Exercise requirements: Turn the lines of the items below into a Markdown table with the columns "Row" and "Line," numbering each line and leaving out any blank lines.

+++ Data lines

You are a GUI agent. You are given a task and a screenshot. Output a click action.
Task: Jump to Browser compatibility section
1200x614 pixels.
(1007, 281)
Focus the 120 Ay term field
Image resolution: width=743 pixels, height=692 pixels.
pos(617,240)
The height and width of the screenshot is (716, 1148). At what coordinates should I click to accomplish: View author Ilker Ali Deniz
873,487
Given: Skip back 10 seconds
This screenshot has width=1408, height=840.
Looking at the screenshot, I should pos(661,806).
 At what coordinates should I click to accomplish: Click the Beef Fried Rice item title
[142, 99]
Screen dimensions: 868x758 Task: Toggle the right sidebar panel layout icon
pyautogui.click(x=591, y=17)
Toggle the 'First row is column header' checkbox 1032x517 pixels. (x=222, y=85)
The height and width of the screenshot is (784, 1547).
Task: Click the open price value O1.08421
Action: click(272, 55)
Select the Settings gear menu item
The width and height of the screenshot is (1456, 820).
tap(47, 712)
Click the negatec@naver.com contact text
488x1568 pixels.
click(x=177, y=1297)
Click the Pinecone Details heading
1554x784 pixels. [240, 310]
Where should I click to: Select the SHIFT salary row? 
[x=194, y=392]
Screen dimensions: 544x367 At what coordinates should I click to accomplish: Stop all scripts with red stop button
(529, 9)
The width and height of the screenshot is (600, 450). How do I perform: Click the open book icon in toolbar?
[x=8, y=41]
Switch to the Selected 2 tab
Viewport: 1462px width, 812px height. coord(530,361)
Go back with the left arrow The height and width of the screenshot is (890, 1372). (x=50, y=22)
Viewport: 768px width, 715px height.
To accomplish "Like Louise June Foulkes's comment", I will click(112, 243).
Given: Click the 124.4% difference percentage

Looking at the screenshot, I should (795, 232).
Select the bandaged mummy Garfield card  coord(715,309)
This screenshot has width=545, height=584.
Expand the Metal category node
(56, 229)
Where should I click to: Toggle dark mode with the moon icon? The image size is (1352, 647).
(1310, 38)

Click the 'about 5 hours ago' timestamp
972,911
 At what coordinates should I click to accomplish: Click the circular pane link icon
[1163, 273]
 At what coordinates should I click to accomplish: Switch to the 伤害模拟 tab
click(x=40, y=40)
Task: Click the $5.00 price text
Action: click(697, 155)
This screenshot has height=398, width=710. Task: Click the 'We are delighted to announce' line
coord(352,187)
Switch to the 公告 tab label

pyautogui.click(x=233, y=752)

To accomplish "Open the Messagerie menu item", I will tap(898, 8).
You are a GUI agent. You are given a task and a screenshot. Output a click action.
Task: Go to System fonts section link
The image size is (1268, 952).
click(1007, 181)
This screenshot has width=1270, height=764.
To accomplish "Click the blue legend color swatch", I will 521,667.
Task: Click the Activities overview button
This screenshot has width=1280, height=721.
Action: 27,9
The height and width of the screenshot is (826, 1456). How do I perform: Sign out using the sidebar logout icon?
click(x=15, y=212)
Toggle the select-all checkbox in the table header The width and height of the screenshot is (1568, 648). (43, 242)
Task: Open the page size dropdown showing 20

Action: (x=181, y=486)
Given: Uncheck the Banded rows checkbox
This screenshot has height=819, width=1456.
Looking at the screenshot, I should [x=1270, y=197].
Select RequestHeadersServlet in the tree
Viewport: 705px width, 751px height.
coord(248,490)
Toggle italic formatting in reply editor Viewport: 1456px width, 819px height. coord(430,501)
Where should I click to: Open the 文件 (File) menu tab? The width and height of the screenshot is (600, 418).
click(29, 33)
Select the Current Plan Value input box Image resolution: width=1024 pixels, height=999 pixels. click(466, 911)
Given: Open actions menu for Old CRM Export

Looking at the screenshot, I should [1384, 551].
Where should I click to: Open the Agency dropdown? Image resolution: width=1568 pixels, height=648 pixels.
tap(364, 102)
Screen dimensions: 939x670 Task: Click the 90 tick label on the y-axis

++++++

Solved exercise:
| Row | Line |
|---|---|
| 1 | You are a GUI agent. You are given a task and a screenshot. Output a click action. |
| 2 | Task: Jump to Browser compatibility section |
| 3 | 1200x614 pixels. |
| 4 | (1007, 281) |
| 5 | Focus the 120 Ay term field |
| 6 | Image resolution: width=743 pixels, height=692 pixels. |
| 7 | pos(617,240) |
| 8 | The height and width of the screenshot is (716, 1148). At what coordinates should I click to accomplish: View author Ilker Ali Deniz |
| 9 | 873,487 |
| 10 | Given: Skip back 10 seconds |
| 11 | This screenshot has width=1408, height=840. |
| 12 | Looking at the screenshot, I should pos(661,806). |
| 13 |  At what coordinates should I click to accomplish: Click the Beef Fried Rice item title |
| 14 | [142, 99] |
| 15 | Screen dimensions: 868x758 Task: Toggle the right sidebar panel layout icon |
| 16 | pyautogui.click(x=591, y=17) |
| 17 | Toggle the 'First row is column header' checkbox 1032x517 pixels. (x=222, y=85) |
| 18 | The height and width of the screenshot is (784, 1547). |
| 19 | Task: Click the open price value O1.08421 |
| 20 | Action: click(272, 55) |
| 21 | Select the Settings gear menu item |
| 22 | The width and height of the screenshot is (1456, 820). |
| 23 | tap(47, 712) |
| 24 | Click the negatec@naver.com contact text |
| 25 | 488x1568 pixels. |
| 26 | click(x=177, y=1297) |
| 27 | Click the Pinecone Details heading |
| 28 | 1554x784 pixels. [240, 310] |
| 29 | Where should I click to: Select the SHIFT salary row?  |
| 30 | [x=194, y=392] |
| 31 | Screen dimensions: 544x367 At what coordinates should I click to accomplish: Stop all scripts with red stop button |
| 32 | (529, 9) |
| 33 | The width and height of the screenshot is (600, 450). How do I perform: Click the open book icon in toolbar? |
| 34 | [x=8, y=41] |
| 35 | Switch to the Selected 2 tab |
| 36 | Viewport: 1462px width, 812px height. coord(530,361) |
| 37 | Go back with the left arrow The height and width of the screenshot is (890, 1372). (x=50, y=22) |
| 38 | Viewport: 768px width, 715px height. |
| 39 | To accomplish "Like Louise June Foulkes's comment", I will click(112, 243). |
| 40 | Given: Click the 124.4% difference percentage |
| 41 | Looking at the screenshot, I should (795, 232). |
| 42 | Select the bandaged mummy Garfield card  coord(715,309) |
| 43 | This screenshot has width=545, height=584. |
| 44 | Expand the Metal category node |
| 45 | (56, 229) |
| 46 | Where should I click to: Toggle dark mode with the moon icon? The image size is (1352, 647). |
| 47 | (1310, 38) |
| 48 | Click the 'about 5 hours ago' timestamp |
| 49 | 972,911 |
| 50 |  At what coordinates should I click to accomplish: Click the circular pane link icon |
| 51 | [1163, 273] |
| 52 |  At what coordinates should I click to accomplish: Switch to the 伤害模拟 tab |
| 53 | click(x=40, y=40) |
| 54 | Task: Click the $5.00 price text |
| 55 | Action: click(697, 155) |
| 56 | This screenshot has height=398, width=710. Task: Click the 'We are delighted to announce' line |
| 57 | coord(352,187) |
| 58 | Switch to the 公告 tab label |
| 59 | pyautogui.click(x=233, y=752) |
| 60 | To accomplish "Open the Messagerie menu item", I will tap(898, 8). |
| 61 | You are a GUI agent. You are given a task and a screenshot. Output a click action. |
| 62 | Task: Go to System fonts section link |
| 63 | The image size is (1268, 952). |
| 64 | click(1007, 181) |
| 65 | This screenshot has width=1270, height=764. |
| 66 | To accomplish "Click the blue legend color swatch", I will 521,667. |
| 67 | Task: Click the Activities overview button |
| 68 | This screenshot has width=1280, height=721. |
| 69 | Action: 27,9 |
| 70 | The height and width of the screenshot is (826, 1456). How do I perform: Sign out using the sidebar logout icon? |
| 71 | click(x=15, y=212) |
| 72 | Toggle the select-all checkbox in the table header The width and height of the screenshot is (1568, 648). (43, 242) |
| 73 | Task: Open the page size dropdown showing 20 |
| 74 | Action: (x=181, y=486) |
| 75 | Given: Uncheck the Banded rows checkbox |
| 76 | This screenshot has height=819, width=1456. |
| 77 | Looking at the screenshot, I should [x=1270, y=197]. |
| 78 | Select RequestHeadersServlet in the tree |
| 79 | Viewport: 705px width, 751px height. |
| 80 | coord(248,490) |
| 81 | Toggle italic formatting in reply editor Viewport: 1456px width, 819px height. coord(430,501) |
| 82 | Where should I click to: Open the 文件 (File) menu tab? The width and height of the screenshot is (600, 418). |
| 83 | click(29, 33) |
| 84 | Select the Current Plan Value input box Image resolution: width=1024 pixels, height=999 pixels. click(466, 911) |
| 85 | Given: Open actions menu for Old CRM Export |
| 86 | Looking at the screenshot, I should [1384, 551]. |
| 87 | Where should I click to: Open the Agency dropdown? Image resolution: width=1568 pixels, height=648 pixels. |
| 88 | tap(364, 102) |
| 89 | Screen dimensions: 939x670 Task: Click the 90 tick label on the y-axis |